Haaretz gives the impression of doing a lot. Compared with others, that’s true. But so many more things are happening than what is reported, like the killing of children by soldiers, settler attacks on Palestinian farmers, or Israeli methods of taking control of land. With another ten journalists one might perhaps get there, if ratings4 permitted.
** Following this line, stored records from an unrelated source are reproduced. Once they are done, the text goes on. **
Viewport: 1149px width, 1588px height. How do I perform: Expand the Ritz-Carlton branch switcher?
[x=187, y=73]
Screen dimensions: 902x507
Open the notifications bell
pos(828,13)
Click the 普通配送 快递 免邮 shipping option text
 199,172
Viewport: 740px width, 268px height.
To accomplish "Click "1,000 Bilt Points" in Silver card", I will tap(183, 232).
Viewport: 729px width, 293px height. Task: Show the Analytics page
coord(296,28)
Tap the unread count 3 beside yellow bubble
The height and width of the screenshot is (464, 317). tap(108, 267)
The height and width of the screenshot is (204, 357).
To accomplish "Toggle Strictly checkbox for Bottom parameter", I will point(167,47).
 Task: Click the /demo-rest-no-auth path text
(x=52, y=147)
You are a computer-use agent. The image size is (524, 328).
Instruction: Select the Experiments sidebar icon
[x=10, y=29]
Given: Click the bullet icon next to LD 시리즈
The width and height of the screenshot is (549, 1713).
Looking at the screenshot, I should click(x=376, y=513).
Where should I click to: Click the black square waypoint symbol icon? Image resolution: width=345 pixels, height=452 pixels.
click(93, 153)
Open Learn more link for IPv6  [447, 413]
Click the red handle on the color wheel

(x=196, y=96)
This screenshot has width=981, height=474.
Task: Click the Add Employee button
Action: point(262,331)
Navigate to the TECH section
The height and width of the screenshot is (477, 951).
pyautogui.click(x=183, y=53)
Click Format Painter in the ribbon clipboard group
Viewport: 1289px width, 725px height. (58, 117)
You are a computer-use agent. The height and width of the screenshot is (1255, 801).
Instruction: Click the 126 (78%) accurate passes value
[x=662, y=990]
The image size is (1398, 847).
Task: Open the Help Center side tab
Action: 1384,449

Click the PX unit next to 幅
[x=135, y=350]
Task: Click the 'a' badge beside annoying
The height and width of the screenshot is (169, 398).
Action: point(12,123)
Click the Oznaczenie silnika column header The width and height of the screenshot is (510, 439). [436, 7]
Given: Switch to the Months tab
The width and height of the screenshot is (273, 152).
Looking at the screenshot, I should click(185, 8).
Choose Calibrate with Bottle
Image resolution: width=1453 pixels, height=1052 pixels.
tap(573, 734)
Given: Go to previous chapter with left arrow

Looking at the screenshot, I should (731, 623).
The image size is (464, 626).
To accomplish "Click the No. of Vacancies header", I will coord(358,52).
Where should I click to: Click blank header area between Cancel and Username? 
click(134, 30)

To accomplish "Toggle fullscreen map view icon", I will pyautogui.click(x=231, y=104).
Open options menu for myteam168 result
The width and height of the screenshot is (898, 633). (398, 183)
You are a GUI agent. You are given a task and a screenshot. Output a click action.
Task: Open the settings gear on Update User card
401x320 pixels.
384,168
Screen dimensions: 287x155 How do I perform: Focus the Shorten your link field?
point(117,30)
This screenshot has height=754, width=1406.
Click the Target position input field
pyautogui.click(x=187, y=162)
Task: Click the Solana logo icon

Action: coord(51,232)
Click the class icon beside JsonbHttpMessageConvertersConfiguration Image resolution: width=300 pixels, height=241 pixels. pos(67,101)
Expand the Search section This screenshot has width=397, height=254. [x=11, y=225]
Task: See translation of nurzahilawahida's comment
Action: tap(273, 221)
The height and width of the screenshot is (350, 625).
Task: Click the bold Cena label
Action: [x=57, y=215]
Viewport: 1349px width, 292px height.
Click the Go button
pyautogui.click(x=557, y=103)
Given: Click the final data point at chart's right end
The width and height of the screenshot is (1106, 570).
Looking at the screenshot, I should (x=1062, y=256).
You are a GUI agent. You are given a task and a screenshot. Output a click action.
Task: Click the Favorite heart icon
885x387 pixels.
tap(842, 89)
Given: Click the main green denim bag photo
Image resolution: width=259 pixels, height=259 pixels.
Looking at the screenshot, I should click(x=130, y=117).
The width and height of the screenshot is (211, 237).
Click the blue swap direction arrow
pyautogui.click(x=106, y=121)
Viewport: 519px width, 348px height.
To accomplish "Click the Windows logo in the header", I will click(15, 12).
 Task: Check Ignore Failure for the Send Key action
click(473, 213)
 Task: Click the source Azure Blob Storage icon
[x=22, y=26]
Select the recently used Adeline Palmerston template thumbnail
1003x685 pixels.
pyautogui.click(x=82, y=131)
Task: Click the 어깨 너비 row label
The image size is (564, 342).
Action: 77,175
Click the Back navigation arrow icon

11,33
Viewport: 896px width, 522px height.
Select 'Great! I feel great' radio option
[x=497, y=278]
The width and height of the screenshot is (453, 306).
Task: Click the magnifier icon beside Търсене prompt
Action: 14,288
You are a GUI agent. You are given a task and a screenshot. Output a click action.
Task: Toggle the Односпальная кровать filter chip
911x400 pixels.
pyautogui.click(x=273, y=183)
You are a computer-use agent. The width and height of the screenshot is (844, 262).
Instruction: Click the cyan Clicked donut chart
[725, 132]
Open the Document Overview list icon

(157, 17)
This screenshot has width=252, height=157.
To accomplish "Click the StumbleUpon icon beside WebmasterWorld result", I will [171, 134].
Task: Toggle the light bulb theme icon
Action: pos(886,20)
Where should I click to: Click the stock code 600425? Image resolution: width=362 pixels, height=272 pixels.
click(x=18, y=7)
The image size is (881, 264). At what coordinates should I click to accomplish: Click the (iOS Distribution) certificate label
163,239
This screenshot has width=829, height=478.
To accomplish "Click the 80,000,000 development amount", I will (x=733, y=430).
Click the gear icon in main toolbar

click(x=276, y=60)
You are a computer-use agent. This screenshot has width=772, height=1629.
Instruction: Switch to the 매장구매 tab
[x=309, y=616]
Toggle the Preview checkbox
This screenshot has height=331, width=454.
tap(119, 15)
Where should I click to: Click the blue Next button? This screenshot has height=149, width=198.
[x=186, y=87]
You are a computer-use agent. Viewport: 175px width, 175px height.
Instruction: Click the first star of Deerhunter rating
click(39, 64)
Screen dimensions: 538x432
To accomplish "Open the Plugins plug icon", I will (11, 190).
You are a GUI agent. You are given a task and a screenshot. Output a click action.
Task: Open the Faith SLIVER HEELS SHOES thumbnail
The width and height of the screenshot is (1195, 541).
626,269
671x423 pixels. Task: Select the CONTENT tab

She also suggests that Palestinian society should get as much coverage as the daily clashes. Amira also takes aim at the “vocabulary” which is not distanced enough editorially from the official jargon. For example, if the number of shots fired by the Palestinians increases, the term “escalation” is immediately deployed by the military spokesman and then automatically reproduced in the paper. “But the acceleration of settlements, the most constant and aggressive process of all, is never called an escalation.” Another example: “The location of a Palestinian town or village is often described in the press, including Haaretz, in terms of its proximity to a particular settlement. That gives a false impression of coexistence and normality. Rather than saying that the town of Salfit is near to Ariel (a large Israeli settlement), I write that it is south-west of Nablus and that Ariel was built on its lands.” At the same time, she insists, at Haaretz we have a freedom of expression that does not exist elsewhere in the Israeli mass media, which all exercise a massive self-censorship" when it comes to the occupation and settlement activity.

International impact

So what impact does Haaretz have on its society? The journalists themselves differ somewhat on the question. Sheren Falah Saab believes it is possible to “move things along a bit.” She sees that in the messages she receives, even if they include a fair amount of insults (“I just ignore them”). Hagar Shezaf answers that “sometimes, you score a micro-success. You make the army modify a statement. But if I did my job in the hope of changing things, I think I would plunge into a deep depression.” Sadly, Gideon Levy thinks that the influence of his paper on Israeli society “is virtually zero.” By contrast, he adds, its international impact is currently waxing. The steady increase in sales of its English version (in cooperation with the New York Times) and in hits on its English website prove the point. Throughout the world, political leaders, businessmen, diplomats, academics, anybody interested in the Middle East “know that Haaretz is the only place to access reliable information.” Short of changing the international balance of power or preventing Israel’s diplomatic successes, the paper has become a significant factor in the continuing tarnishing of the country’s international image.

In the end, Noa Landau believes it is premature to draw conclusions about Haaretz’s evolution. In her view, its most important success has been to play a major role in obstructing government efforts to “eliminate the Nakba from public debate,” as Binyamin Netanyahu tried to do. But above all she believes that her paper’s most convincing success is not yet apparent, but that “Jewish-Arab groups are forming,” such as Standing Together, an association demanding equal pay for Jews and Arabs. “More and more people on the left understand that Israel has no future without taking Arab opinion into account. The trend towards working together, Palestinians and Israelis, is strengthening, and will continue.” Time will tell, but in any case, that is the direction in which Haaretz intends to keep pushing.

1Ofer Aderet, « Place the Material in the Wells’: Docs Point to Israeli Army’s 1948 Biological Warfare,» Haaretz, 14 October 2022.

2Quotation from the Bible, Ecclesiastes, 11:1.

3Sheren Falah Saab, « The tragic Life of Ghassan Kanafani», Haaretz, 11 October 2022.

44Meaning that the space given to a story on the site is proportional to the degree of interest already shown by readers for that subject.